Canada — Satellite images taken over a 25-year period show that, on average, what plant life recognizes in the northern hemisphere as the end of autumn is taking place later in the year, and spring is starting earlier, according to a U.K-led. research team.
University of Southampton geography professor Peter Atkinson and his colleagues say they saw evidence that the return of greening vegetation is now arriving “slightly earlier” in the year, while a more “significant” change has been noted in the delay of when plant dormancy arrives.
Atkinson worked with Dr. Jadunandan Dash at the university and Prof. Jeganathan Chockalingam from the Department of Remote Sensing at the Birla Institute of Technology in India. They looked at images taken from 1982 to 2006, studying in detail the growth cycle of the vegetation and identifying physical changes such as leaf cover, colour and growth.
The team was able to examine the data for specific vegetation types: grassland, shrubland, forest and cropland; broad-leaved deciduous forest; needle-leaved evergreen forest; needle-leaved deciduous and evergreen forest; mixed broad-leaved and needle-leaved forest; and mixed-forest, shrubland and grassland.
They analyzed data across all the groups, taking into account human interventions such as farming and fires.
The most pronounced change they found was in the broad-leaved deciduous and needle-leaved deciduous forest groups, showing the end of the growing season (EOS) has become significantly later.
For the needle-leaved deciduous forest group, the delay in EOS was found to be as much as 12 days over 25 years, but for other classes, it could be as much as 27 days, depending on the specific groups of trees and location.
Needle-leaved deciduous vegetation, on average, had the maximum decrease in the start of growing season (SOS) of 1.07 days per year. Broad-leaved deciduous vegetation had the maximum delay in EOS of 1.06 days.

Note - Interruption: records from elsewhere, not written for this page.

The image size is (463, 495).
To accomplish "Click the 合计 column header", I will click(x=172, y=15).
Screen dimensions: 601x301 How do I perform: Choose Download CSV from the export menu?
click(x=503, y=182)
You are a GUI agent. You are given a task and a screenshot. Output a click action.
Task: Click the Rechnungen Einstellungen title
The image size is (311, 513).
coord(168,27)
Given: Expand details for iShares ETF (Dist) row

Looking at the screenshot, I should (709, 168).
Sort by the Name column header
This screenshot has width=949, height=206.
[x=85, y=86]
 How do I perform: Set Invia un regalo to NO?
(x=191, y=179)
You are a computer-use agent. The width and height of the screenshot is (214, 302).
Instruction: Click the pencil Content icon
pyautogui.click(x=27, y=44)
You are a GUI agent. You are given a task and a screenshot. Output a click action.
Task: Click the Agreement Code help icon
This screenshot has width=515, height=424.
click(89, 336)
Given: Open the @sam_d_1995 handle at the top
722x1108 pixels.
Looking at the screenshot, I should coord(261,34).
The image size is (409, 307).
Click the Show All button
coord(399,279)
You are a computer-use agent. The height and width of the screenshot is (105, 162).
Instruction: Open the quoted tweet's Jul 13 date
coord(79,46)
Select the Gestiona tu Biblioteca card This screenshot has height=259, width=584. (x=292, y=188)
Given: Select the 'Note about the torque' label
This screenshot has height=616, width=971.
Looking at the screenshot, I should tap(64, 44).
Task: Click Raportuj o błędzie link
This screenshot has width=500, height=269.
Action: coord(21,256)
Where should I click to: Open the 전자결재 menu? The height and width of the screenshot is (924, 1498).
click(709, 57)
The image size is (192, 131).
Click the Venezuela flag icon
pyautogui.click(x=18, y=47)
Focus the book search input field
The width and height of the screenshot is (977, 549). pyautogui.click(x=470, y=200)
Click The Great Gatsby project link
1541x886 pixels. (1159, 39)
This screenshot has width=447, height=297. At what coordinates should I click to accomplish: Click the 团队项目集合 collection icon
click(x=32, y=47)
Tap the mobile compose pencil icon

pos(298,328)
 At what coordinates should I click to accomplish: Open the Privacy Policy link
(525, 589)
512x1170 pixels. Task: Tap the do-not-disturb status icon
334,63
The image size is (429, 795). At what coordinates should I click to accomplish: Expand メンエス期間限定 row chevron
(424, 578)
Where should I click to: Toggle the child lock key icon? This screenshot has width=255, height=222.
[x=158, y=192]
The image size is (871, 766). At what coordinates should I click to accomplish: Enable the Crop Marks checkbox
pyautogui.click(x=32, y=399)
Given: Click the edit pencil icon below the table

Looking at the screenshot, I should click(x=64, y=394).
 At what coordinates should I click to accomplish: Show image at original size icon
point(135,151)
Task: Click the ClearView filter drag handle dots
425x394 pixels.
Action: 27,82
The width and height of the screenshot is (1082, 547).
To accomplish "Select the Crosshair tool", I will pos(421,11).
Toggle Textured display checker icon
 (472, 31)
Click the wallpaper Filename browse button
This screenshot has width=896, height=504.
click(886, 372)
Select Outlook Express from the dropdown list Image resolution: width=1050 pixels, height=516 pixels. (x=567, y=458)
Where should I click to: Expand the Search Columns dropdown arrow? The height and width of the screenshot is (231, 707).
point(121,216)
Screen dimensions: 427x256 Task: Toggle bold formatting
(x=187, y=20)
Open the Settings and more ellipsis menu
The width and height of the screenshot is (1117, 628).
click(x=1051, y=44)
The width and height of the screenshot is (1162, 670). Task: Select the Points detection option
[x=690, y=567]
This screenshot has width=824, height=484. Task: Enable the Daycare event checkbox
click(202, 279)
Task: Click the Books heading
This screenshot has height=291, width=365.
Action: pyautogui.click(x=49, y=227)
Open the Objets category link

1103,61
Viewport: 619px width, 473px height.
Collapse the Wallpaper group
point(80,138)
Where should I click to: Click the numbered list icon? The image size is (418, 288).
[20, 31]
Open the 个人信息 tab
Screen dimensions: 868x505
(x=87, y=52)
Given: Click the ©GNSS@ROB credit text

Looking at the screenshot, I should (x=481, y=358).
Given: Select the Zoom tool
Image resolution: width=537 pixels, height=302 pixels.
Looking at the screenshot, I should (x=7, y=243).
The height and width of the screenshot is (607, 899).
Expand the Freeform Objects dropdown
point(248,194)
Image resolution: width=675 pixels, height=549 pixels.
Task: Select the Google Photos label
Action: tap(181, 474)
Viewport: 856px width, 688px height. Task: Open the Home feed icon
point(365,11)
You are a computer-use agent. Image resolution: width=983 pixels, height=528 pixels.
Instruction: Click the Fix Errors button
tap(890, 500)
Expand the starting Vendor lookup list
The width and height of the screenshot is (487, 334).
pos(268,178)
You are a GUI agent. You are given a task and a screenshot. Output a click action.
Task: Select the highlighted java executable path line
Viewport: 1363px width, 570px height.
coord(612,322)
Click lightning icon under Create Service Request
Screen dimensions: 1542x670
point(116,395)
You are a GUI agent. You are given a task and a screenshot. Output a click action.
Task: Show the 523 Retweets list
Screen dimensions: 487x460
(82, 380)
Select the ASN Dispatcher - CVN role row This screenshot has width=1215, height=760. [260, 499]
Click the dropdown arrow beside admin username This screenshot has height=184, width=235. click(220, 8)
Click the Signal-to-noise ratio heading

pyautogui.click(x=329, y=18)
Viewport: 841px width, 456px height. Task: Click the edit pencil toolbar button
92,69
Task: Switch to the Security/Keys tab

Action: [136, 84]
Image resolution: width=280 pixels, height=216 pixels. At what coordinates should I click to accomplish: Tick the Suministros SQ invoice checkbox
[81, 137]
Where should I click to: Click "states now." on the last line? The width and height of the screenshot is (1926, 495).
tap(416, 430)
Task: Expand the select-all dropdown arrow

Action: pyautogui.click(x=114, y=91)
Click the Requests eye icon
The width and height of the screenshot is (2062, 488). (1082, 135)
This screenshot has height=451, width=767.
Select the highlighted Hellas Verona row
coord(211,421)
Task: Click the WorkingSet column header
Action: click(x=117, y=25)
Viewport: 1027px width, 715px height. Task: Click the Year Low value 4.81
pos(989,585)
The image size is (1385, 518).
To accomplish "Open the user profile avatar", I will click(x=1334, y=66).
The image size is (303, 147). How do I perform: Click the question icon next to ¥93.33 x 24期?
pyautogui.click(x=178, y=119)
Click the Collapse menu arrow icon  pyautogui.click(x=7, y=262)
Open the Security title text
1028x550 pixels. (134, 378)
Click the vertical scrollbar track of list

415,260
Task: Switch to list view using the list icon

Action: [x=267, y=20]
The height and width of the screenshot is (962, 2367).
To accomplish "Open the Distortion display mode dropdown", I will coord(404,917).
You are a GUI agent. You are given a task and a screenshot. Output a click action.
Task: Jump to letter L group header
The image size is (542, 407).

Latitudes stretching from 55-65 degrees north experienced the greatest changes in the growing season. The southern line cuts through Glasgow, Copenhagen and Moscow while the northern boundary cuts through Iceland and Great Bear Lake in Nunavut.
The study, published in the journal Remote Sensing of the Environment earlier this month, mentions a “changing climate,” and says the satellite images provided “more reliable estimates” of the trends in annual vegetation growth occurring at latitudes greater than 45 degrees north.
“There is much speculation about whether our seasons are changing and if so, whether this is linked to climate change. Our study is another significant piece in the puzzle, which may ultimately answer this question,” Atkinson said.
“Previous studies have reported trends in the start of spring and end of autumn, but we have studied a longer time period and controlled for forest loss and vegetation type, making our study more rigorous and with a greater degree of accuracy,” the lead researcher said.
“Our research shows that even when we control for land cover changes across the globe, a changing climate is significantly altering the vegetation growth cycles for certain types of vegetation,” he said. “Such changes may have consequences for the sustainability of the plants themselves, as well as species which depend on them, and ultimately the climate through changes to the carbon cycle.”